ANCONA - Per quasi dieci anni avrebbe impersonato la figura del marito-padrone, picchiando, minacciando e violentando la moglie. Ma non solo, le avrebbe pure impedito di uscire da sola (poche erano le eccezioni), imparare l’italiano e crearsi una propria indipendenza economica. Un inferno che la donna, di origine marocchina, aveva avuto il coraggio di denunciare solo nel 2019, rivolgendosi ai carabinieri. La querela ha portato il marito - diventato nel frattempo ex - a processo per una sequela di accuse: maltrattamenti in famiglia, violenza sessuale, stalking, lesioni personali, violazione degli obblighi di assistenza familiare e violazione del divieto di avvicinamento alla donna e ai figli.
La decisione
La sfilza di reati è costata all’uomo, un 50enne marocchino, una condanna a sette anni e sette mesi di reclusione.
La ricostruzione
Stando a quanto ricostruito durante le fasi del processo, le violenze tra le mura domestiche sarebbero esplose a partite dal 2009. La donna sarebbe stata privata di ogni libertà, adibita a svolgere le mansioni di casa e ad accudire i figli. Stando alle accuse, il 50enne l’avrebbe picchiata anche mentre lei era incinta, arrivando persino a percuoterla con un bastone. Tale episodio fa riferimento all’agosto del 2017. Erano stati i vicini, sentendo le urla e vedendo parzialmente la scena, a lanciare l’allarme e a chiamare i carabinieri. La donna era finita al pronto soccorso per i vari traumi subiti: la prognosi era stata di 15 giorni. L’imputazione parla anche di plurimi abusi sessuali di cui sarebbe stata vittima la marocchina. E poi, le minacce continue, a volte scatenate dal vizio alcolico dell’imputato: «Ti ammazzo», «sei una nullità», «se non torni con me ti taglio la gola», «gli italiani non capiranno mai come sei morta».

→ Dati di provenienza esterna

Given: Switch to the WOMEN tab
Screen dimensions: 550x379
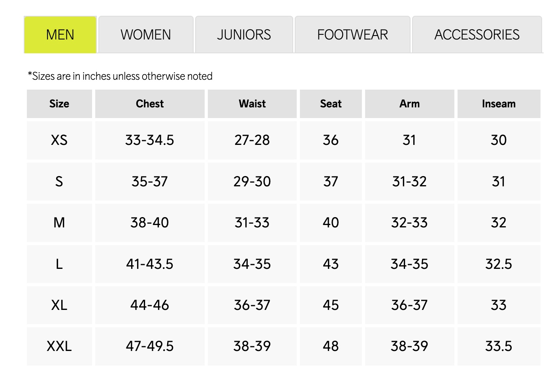Looking at the screenshot, I should (146, 35).
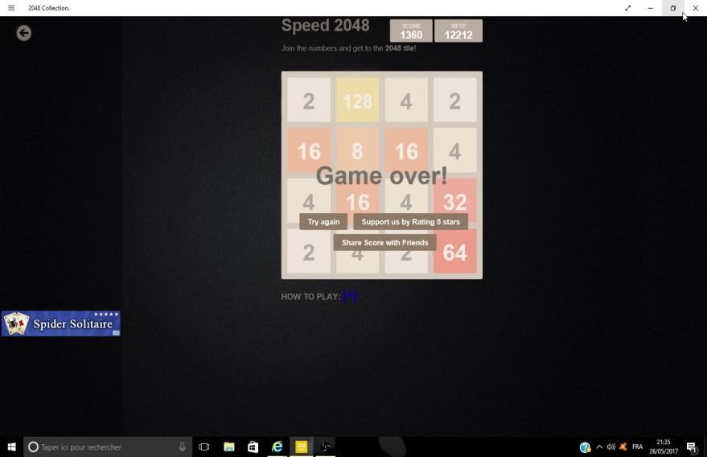This screenshot has height=457, width=707.
Task: Open the Spider Solitaire ad banner
Action: click(60, 323)
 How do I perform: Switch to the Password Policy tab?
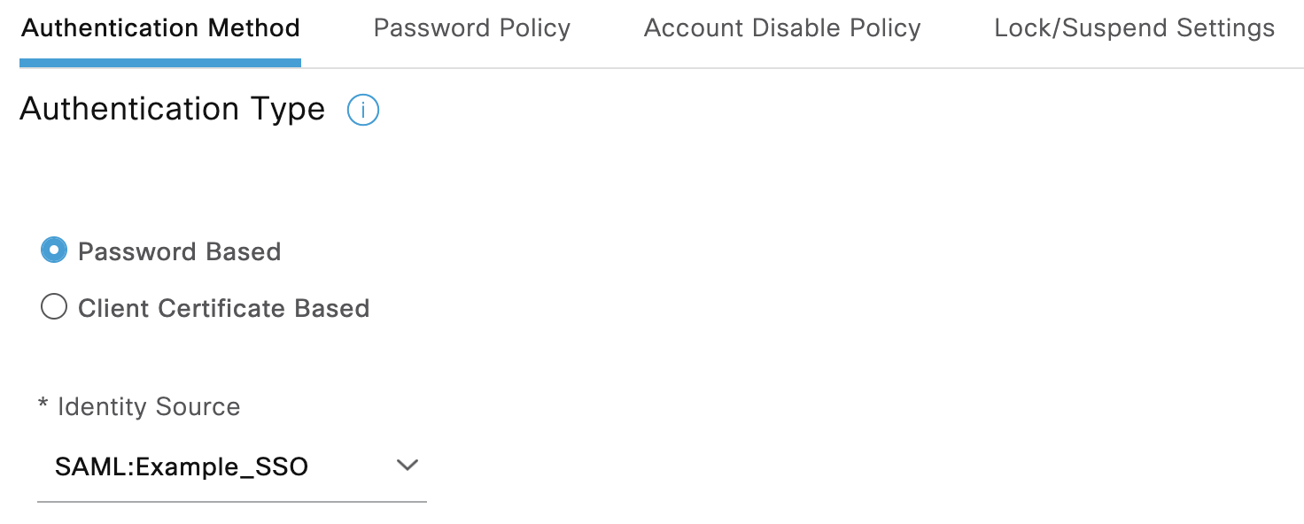471,27
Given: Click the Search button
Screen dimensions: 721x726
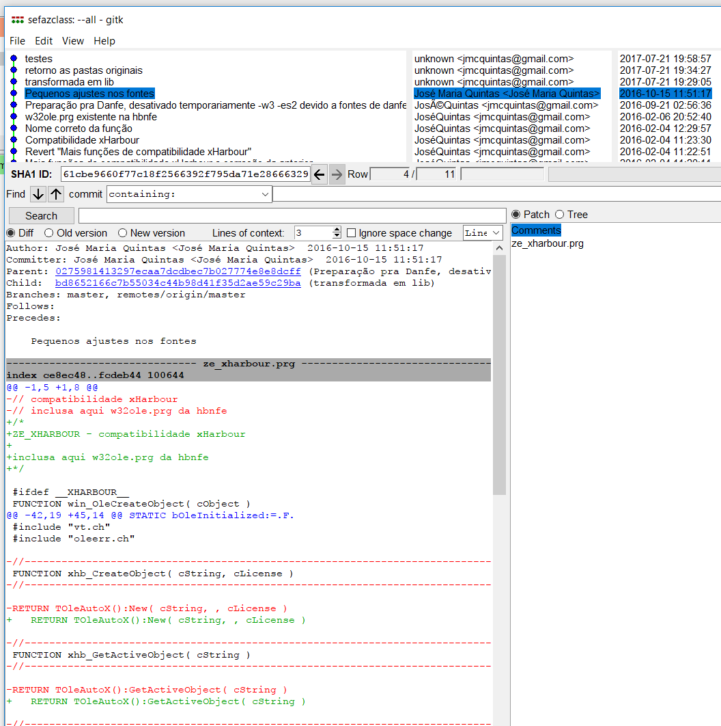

Dopo la decisione della donna di intraprendere un percorso di separazione, il 50enne avrebbe iniziato a perseguitarla, con appostamenti sotto l’appartamento dove lei si era trasferita con i figli, e minacce di morte. Nell’agosto del 2019 era riuscito a piombare a casa della ex, violando il divieto di avvicinamento posto dal tribunale. Motivazioni tra 90 giorni: quasi scontato il ricorso in appello da parte della difesa.